▸ Written exercise A: List the usernames of everyone who posted in the forum thread about the show-ring video.
▸ Written exercise B: According to the forum thread about the show-ring video, where was the show held?
▸ Written exercise C: From the forum thread about the show-ring video, write out the stretch from "Gotta love adolescence, BB" through "in the group!" again, swapping "Rottweiler" for "Rottie".

▸ Text segment:
** BEGIN **

# Vid of KK and I in the ring



## RedyreRottweilers (Dec 17, 2006)

http://www.youtube.com/watch?v=-GqKHe2XaTk&feature=youtu.be


----------



## Sibe (Nov 21, 2010)

She is amazing to watch. Too adorable when she leaned up against the judge! Go Katie!!


----------



## ChaosIsAWeim (Feb 12, 2011)

She is such a great dog. She was giving you a hard time on the down and back though, lol. What show was this?


----------



## Abbylynn (Jul 7, 2011)

I really enjoyed the video! KK seems to be such a sweet dog.......................especially with the judge!


----------



## RedyreRottweilers (Dec 17, 2006)

This was in Deland yesterday. Here is part 2. You be the judge....


----------



## ChaosIsAWeim (Feb 12, 2011)

She was full of herself wasn't she, lol. Looked like she was having a good time though.


----------



## RedyreRottweilers (Dec 17, 2006)

She is a maniac! If I did not keep a lid on her, she would be grabbing the lead, grabbing my dress, bouncing up and down looking me in the eyes, barking, etc. haha Yeah, she has a fun time always.


----------



## ChaosIsAWeim (Feb 12, 2011)

Gotta love adolescence, BB is doing the same things.


----------



## Abbylynn (Jul 7, 2011)

I still think she was the best looking Rottweiler in the group!


----------

** END **

▸ Material:
** BEGIN **

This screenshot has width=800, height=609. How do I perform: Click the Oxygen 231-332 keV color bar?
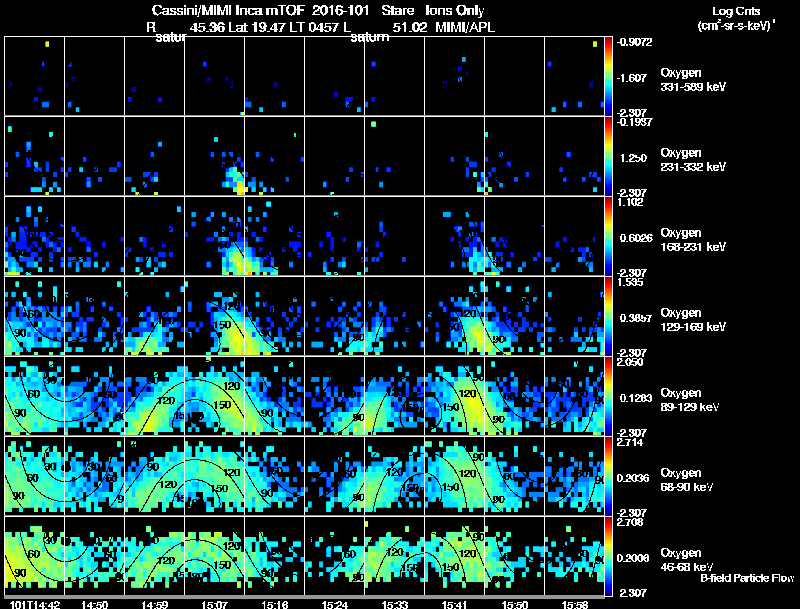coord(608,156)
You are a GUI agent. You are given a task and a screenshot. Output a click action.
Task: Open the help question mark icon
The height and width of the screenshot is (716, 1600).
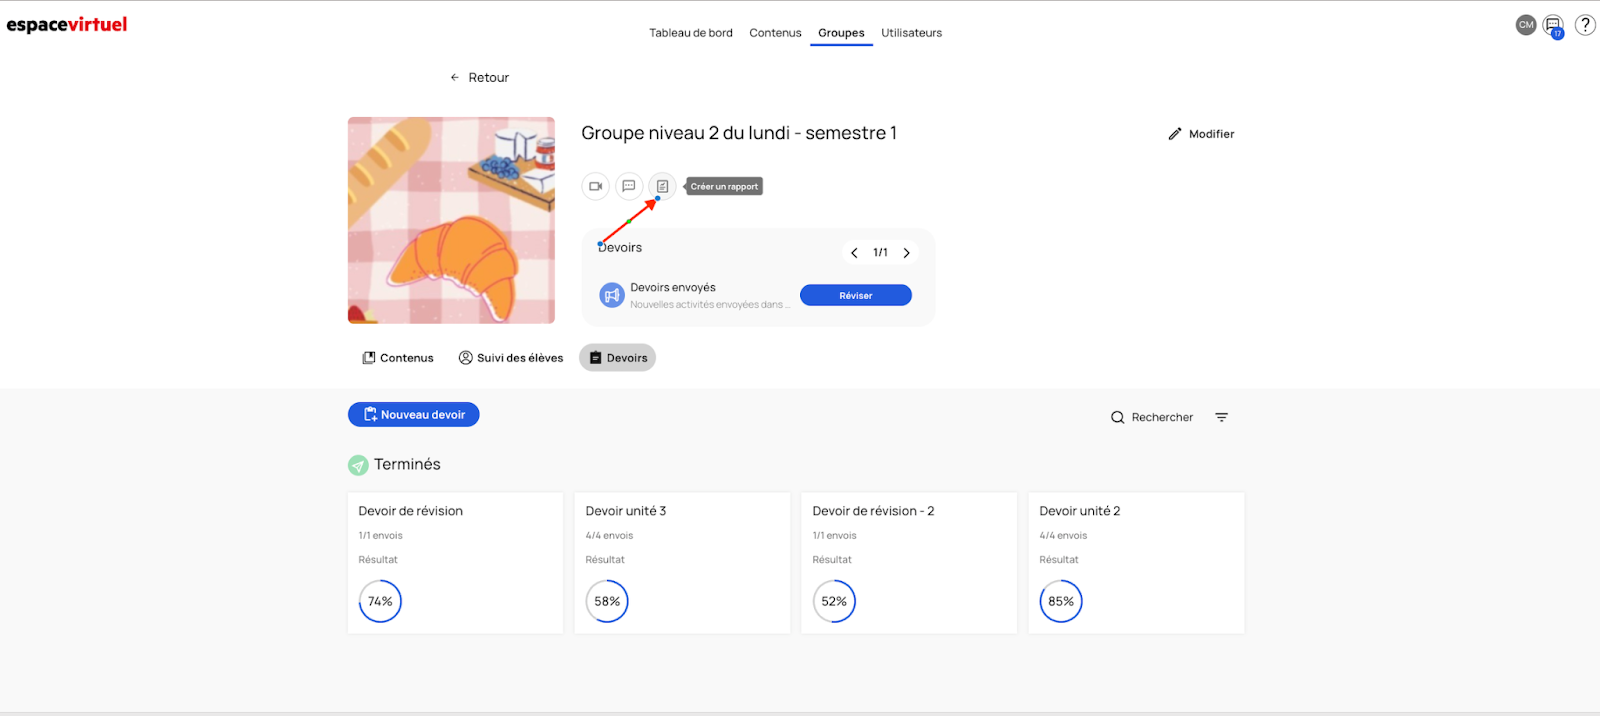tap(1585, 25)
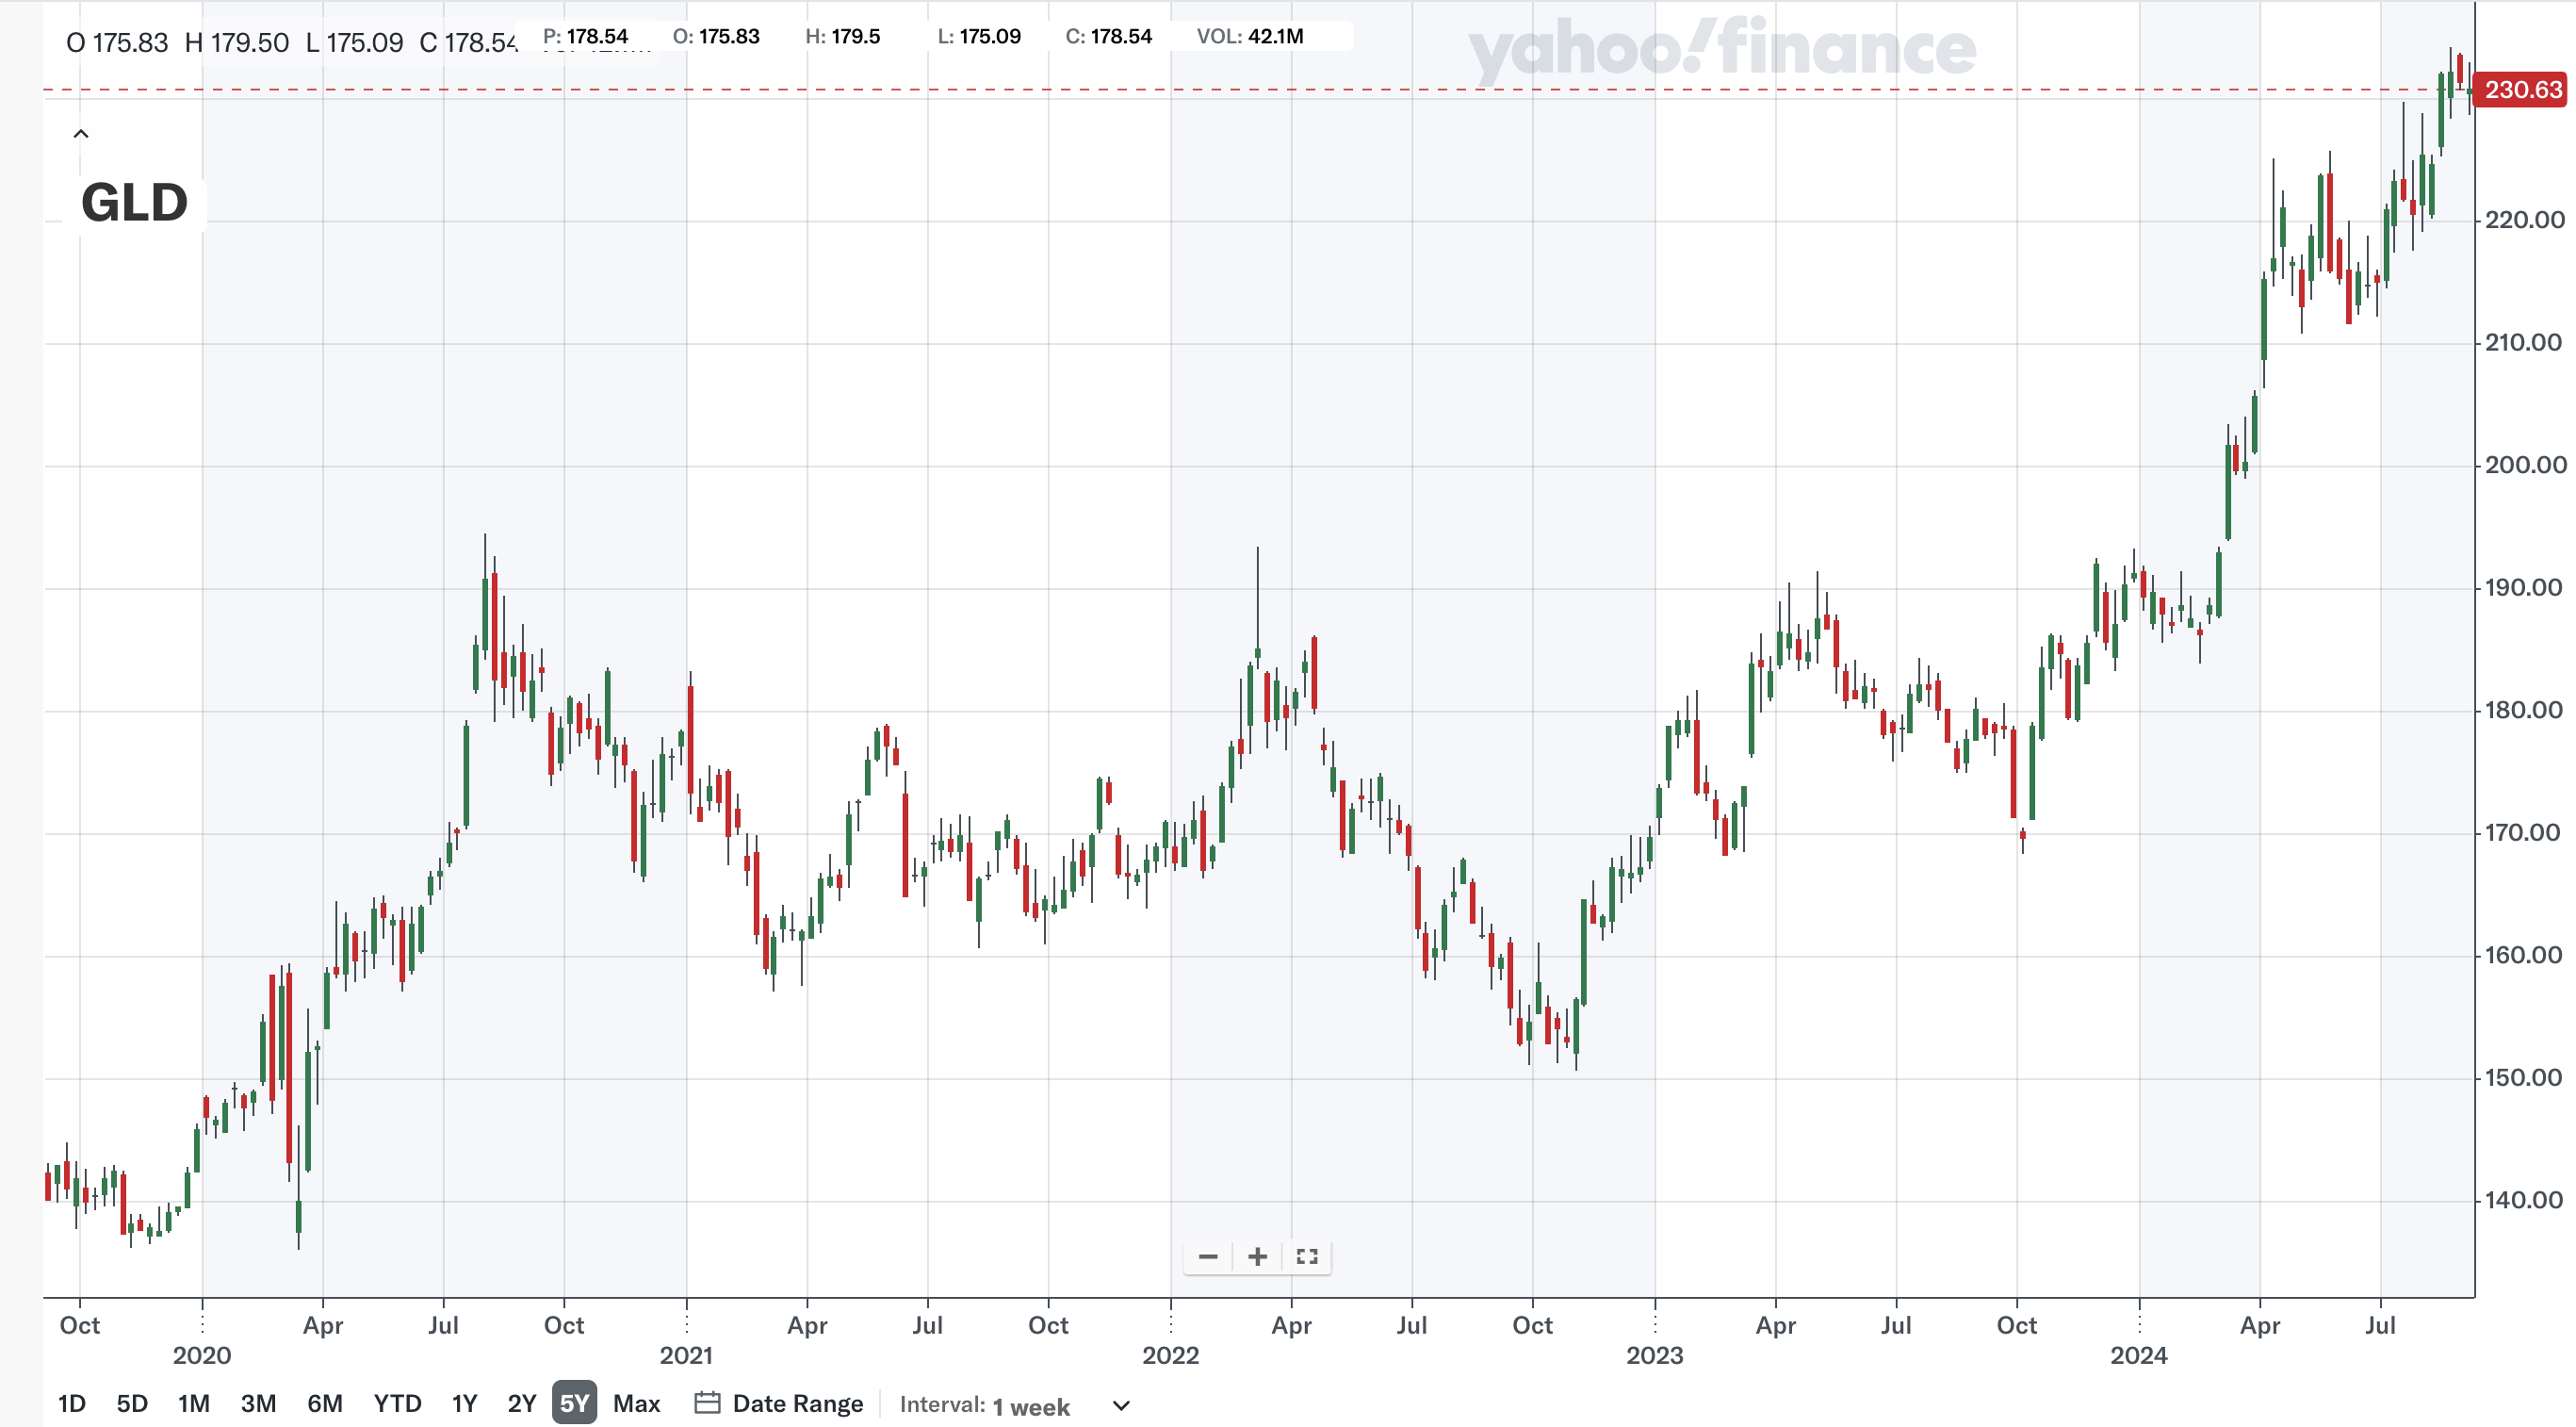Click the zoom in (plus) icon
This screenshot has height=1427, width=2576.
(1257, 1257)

** END **

▸ Written response A: RedyreRottweilers, Sibe, ChaosIsAWeim, Abbylynn

▸ Written response B: In Deland.

▸ Written response C:
Gotta love adolescence, BB is doing the same things.


----------



## Abbylynn (Jul 7, 2011)

I still think she was the best looking Rottie in the group!